Вместо того чтобы спуститься на первый, она поднялась на третий этаж. Кто же это совсем недавно просил ее, чуть ли не на коленях, купить простыни, если попадутся? Не Андреа — она еще со свадьбы надолго обеспечена всем необходимым. Фрау Таухниц из квартиры этажом выше? Или дружелюбная кругленькая кассирша из закупочного пункта, у которой три взрослые дочери? Но времени на размышления не оставалось: очередь выросла и перекинулась уже на лестничную клетку. Простыни всегда пригодятся, подумала Ханна. Требовался последний толчок, чтобы лихорадка иссушила любой разумный довод. А вот и он: две молоденькие продавщицы скатились с лестницы, чуть не задев Ханну. Такие же пакеты, как и у женщин за столом, точно так же прижаты к груди, а в глазах светится удовлетворение и тайное взаимопонимание. Ханна встала в конец очереди. Волнение не исчезло, теперь его питала неизвестность: хватит ли товара? Хватило. Ханна все еще пыталась логически мыслить и попросила только две простыни. Женщина за ней ухватилась за счастливую возможность. Искательно улыбнувшись, она сказала: — Тогда я возьму третью. — Но продавщицу это не тронуло. В одни руки три простыни. Только так.
При спуске в закусочную у Ханны закружилась голова, ей пришлось схватиться за перила. Конечно, печень из меню уже вычеркнули. Ну и ладно, подумала она упрямо. Так и так у меня больше нет аппетита. Только для порядка она взяла тарелку картофельного супа. Низко согнувшись над столом, она нехотя ворочала ложкой.

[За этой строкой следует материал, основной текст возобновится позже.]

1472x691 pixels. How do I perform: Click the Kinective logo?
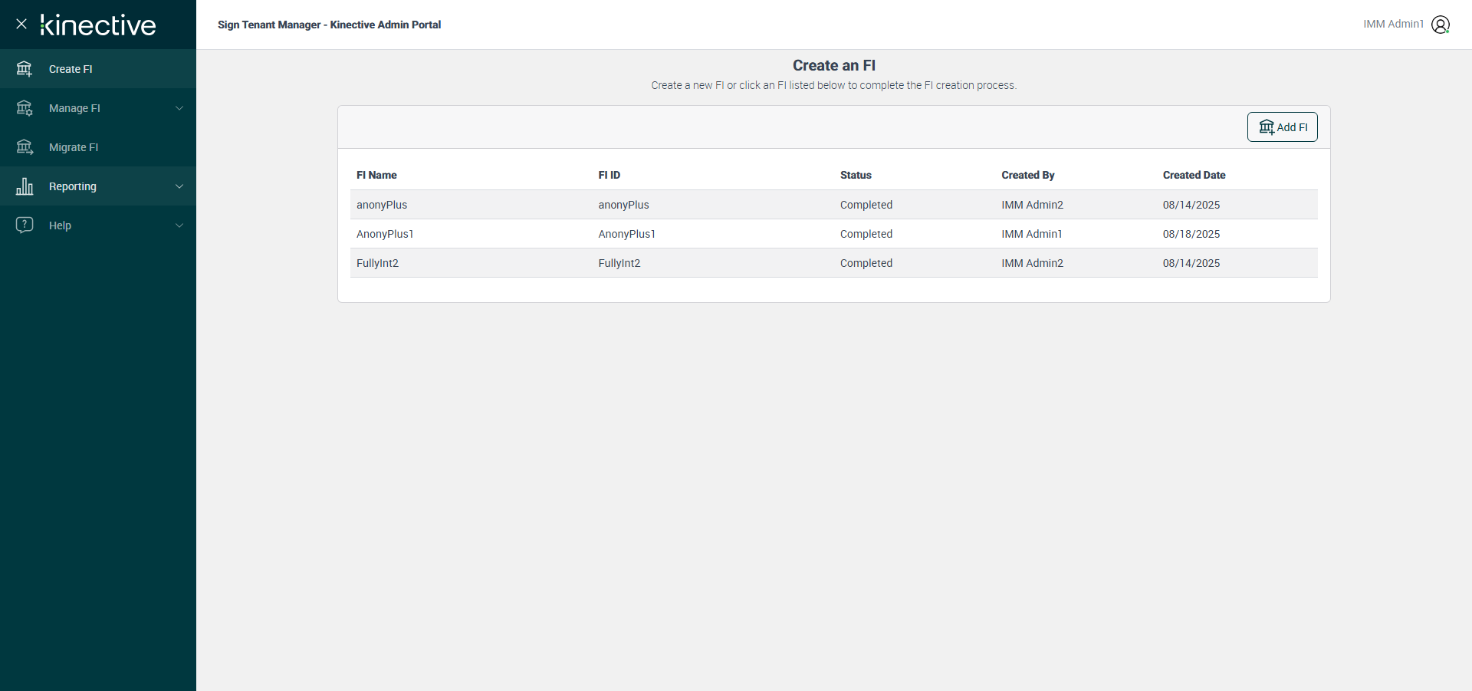98,25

Когда она подняла голову, за ее столом сидела молодая курчавая негритянка. Обе скулы ее широкого пепельно-серого лица пересекали темные рубцы. Она что-то внушала мальчонке с бархатными глазами. Непривычная слуху речь, слова будто торопились, обгоняли друг друга, подталкивали слоги. Мальчик болтал тонкими ногами, смотрел рассеянно и, как показалось Ханне, немного боязливо в пространство за людьми, где все время происходили перемещения. Он, как в трансе, раскрыл свои полные губы сливового цвета, розовое нёбо поблескивало, когда кусок отправлялся в рот. Ханна благоговейно застыла, как перед чудесным явлением. Она долго смотрела, как рассеянно и все же тщательно жует ребенок. Как блуждает его взгляд, будто изучая другой мир. Внезапно ее потрясло желание схватить ребенка, прижать к себе, потрогать, расцеловать, лизнуть. И тут же ее залила волна стыда. Она оттолкнула стул и пустилась в бегство.
Над южным предместьем тяжелое небо отслаивалось от горизонта. В узкой полосе над домами, резко ограниченной тучами, отражалось желтое, как сера, солнце. Ища защиты от ветра, Ханна зашла в вестибюль кинотеатра. Она стояла перед фотографиями, которые ей почти ни о чем не говорили, она едва их воспринимала. Руки были непривычно свободными. Сигнал, несколько минут исходивший от локтевого сустава, достиг ее. Чего-то не хватало. Испуг нахлынул сразу, мгновенно парализовал. Сумка! Она забыла сумку! Мысли путались, но она заставила себя идти. Где кошелек? В кармане, как обычно. И паспорт. Но простыни! Да хоть бы их не было! С другой стороны, достались они достаточно трудно. Не то чтоб очень дорого, но что заплачено, то заплачено. И деньги есть деньги. Сама сумка, бог с ней, с такой не пофорсишь. Андреа только обрадуется — она подарила ей к рождеству новую. Но привычки так быстро не меняют. И вообще, чего ты сто́ишь, если тебе так просто забыть свои вещи?